— WHAT TO WORK ON —
(a) Retype the forum post about the ball in the rotating pipe from "Conservation of Angular Momentum?" up to and including "leave the pipe?".
(b) In the forum post about the ball in the rotating pipe, what angular momentum does the ball have before the rotation?

-- Start EXCERPT --

Conservation of Angular Momentum?

[noagname]

Sorry about the crude drawing but here's the question. If you have a ball in a hollow pipe, which is being rotated around one of it's ends. Why does the ball leave the pipe?

I would think that the force the pipe applied to the point of contact would be in the tangent to the circle i.e. not in the direction of the length of pipe. The only other reason I can think of would be conservation of angular momentum, before the rotation the ball has an angular momentum of zero. So during the rotation the ball will increase it's radius to infinity in attempt to bring it's angular moment back to zero.

Am I anywhere close to the right answer?

-- End EXCERPT --
-- Start SUPPLIED DATA --

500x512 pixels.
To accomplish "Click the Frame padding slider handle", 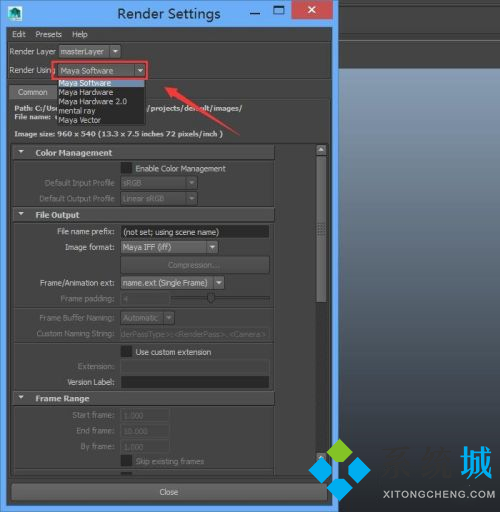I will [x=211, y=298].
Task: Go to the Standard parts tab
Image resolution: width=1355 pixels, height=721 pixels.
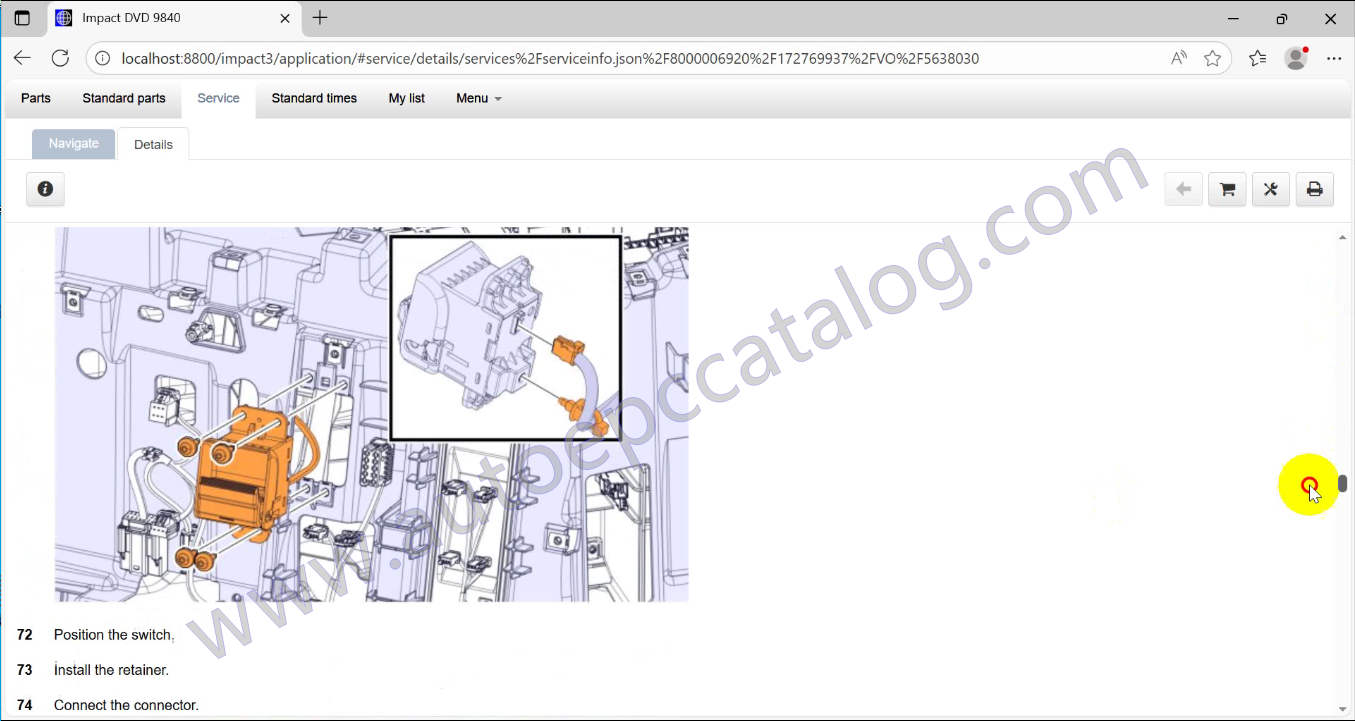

-- End SUPPLIED DATA --
-- Start SUPPLIED DATA --

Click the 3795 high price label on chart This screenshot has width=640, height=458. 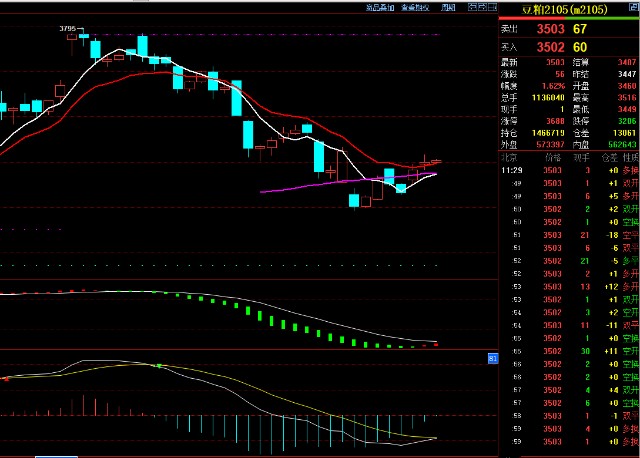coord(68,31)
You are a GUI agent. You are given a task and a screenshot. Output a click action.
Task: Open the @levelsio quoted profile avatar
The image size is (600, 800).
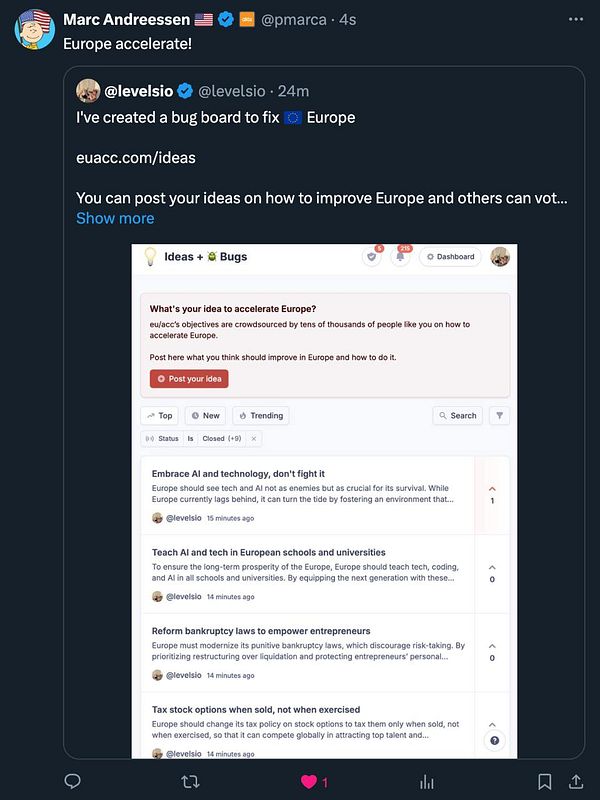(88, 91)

-- End SUPPLIED DATA --

— SOLVED PROBLEMS —
(a)
Conservation of Angular Momentum?

[noagname]

Sorry about the crude drawing but here's the question. If you have a ball in a hollow pipe, which is being rotated around one of it's ends. Why does the ball leave the pipe?

(b) Zero.